TLR7 Ligand Potentiates GM-CSF-Initiated Antitumor Immunity Through Activation Of Plasmacytoid Dendritic Cells

Vaccination with irradiated granulocyte macrophage-colony stimulating factor (GM-CSF)-transduced autologous tumor cells (GVAX) has been shown to induce therapeutic antitumor immunity presumably through the activated maturation of myeloid dendritic cells (DCs). However, its effectiveness is limited, and little is known about the biological properties related to GM-CSF-sensitized DCs (GM-DCs) in tumor-draining lymph nodes (TDLNs). We therefore attempted to enhance the antitumor effect of GVAX therapy by identifying the key pathways in GM-DCs in TDLNs. We initially confirmed that syngeneic mice subcutaneously (s.c.) injected with poorly immunogenic Lewis lung carcinoma (LLC) cells transduced with Sendai virus encoding GM-CSF (LLC/SeV/GM) significantly rejected the tumor growth. Using cDNA microarrays, we obtained a large number of gene expression data from CD86⁺ GM-DCs and control DCs in TDLNs, and found that the expressions of type I interferons (IFNs)-related genes, including IRF7 and TLR7, known to be abundantly expressed in plasmacytoid DCs (pDCs), were upregulated in GM-DCs. Indeed, to further activate pDCs, mice s.c. challenged with LLC/SeV/GM cells in combination with a TLR7 ligand, imiquimod, but not a TLR4 ligand, LPS, significantly suppressed the tumor growth compared with mice treated with LLC/SeV/GM cells alone.

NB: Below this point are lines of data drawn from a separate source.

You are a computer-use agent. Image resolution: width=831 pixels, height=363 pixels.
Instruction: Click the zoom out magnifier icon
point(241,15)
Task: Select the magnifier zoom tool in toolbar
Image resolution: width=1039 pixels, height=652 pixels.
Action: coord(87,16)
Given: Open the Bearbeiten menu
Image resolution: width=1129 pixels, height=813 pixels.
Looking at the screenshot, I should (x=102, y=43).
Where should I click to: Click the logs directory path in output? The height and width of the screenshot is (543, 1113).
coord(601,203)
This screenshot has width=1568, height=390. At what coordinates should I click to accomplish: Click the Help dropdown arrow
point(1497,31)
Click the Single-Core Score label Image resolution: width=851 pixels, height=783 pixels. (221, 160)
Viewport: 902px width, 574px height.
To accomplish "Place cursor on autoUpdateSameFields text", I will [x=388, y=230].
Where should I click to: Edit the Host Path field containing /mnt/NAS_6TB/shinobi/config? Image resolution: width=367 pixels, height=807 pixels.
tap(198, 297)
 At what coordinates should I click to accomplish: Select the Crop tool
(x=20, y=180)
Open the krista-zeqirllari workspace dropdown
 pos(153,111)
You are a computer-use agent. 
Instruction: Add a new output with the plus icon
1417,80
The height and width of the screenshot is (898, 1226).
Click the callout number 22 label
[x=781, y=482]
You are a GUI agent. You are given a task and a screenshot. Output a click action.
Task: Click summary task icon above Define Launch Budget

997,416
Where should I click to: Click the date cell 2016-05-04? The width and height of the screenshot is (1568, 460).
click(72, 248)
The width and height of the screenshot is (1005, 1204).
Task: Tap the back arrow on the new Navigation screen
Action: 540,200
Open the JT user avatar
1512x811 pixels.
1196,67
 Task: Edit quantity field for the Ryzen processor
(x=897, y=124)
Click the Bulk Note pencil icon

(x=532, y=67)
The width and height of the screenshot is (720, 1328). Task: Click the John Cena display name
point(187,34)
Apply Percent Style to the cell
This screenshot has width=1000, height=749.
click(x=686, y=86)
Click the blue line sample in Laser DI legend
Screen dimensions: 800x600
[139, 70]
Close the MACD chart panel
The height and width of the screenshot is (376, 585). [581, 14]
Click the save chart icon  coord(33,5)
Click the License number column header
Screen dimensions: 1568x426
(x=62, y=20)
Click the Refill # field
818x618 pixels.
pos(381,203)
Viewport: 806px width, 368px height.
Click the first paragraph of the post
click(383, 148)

In contrast, pDCs-depleted mice challenged with LLC/SeV/GM cells facilitated the tumor growth, strongly suggesting that pDCs are essential immune subpopulation in exerting GM-CSF-initiated antitumor effects.

Furthermore, the additional use of imiquimod overcame the refractoriness of therapeutic vaccines with irradiated LLC/SeV/GM cells in mice with pre-established LLC tumors. Moreover, similar improvement of GVAX therapy was also observed in a mouse model of CT26 colorectal cancer. Mechanistically, mice treated with the combined vaccination displayed increased cell ratio of PDCA-1⁺ pDCs and expression levels of CD86, CD9, which correlate with an antitumor phonetype, and Siglec-H, which promote CD8⁺ T cell proliferation, in TDLNs. Indeed, allogeneic MLR test showed that bone marrow-derived pDCs matured by in vitro culture with GM-CSF plus imiquimod elicited a superior capacity of CD8⁺ T cell proliferation compared with those with GM-CSF only. On the other hand, the ratio of CD4⁺CD25⁺FoxP3⁺ regulatory T cells (Tregs) was decreased in TDLNs mice treated with the combined vaccination.

These findings collectively elucidated that pDCs play positive roles in GM-CSF-initiated antitumor immunity and that further activation of pDC by imiquimod targeting TLR7-IRF7 dependent type I IFNs pathway enhance the antitumor effects of GM-CSF-based tumor vaccination.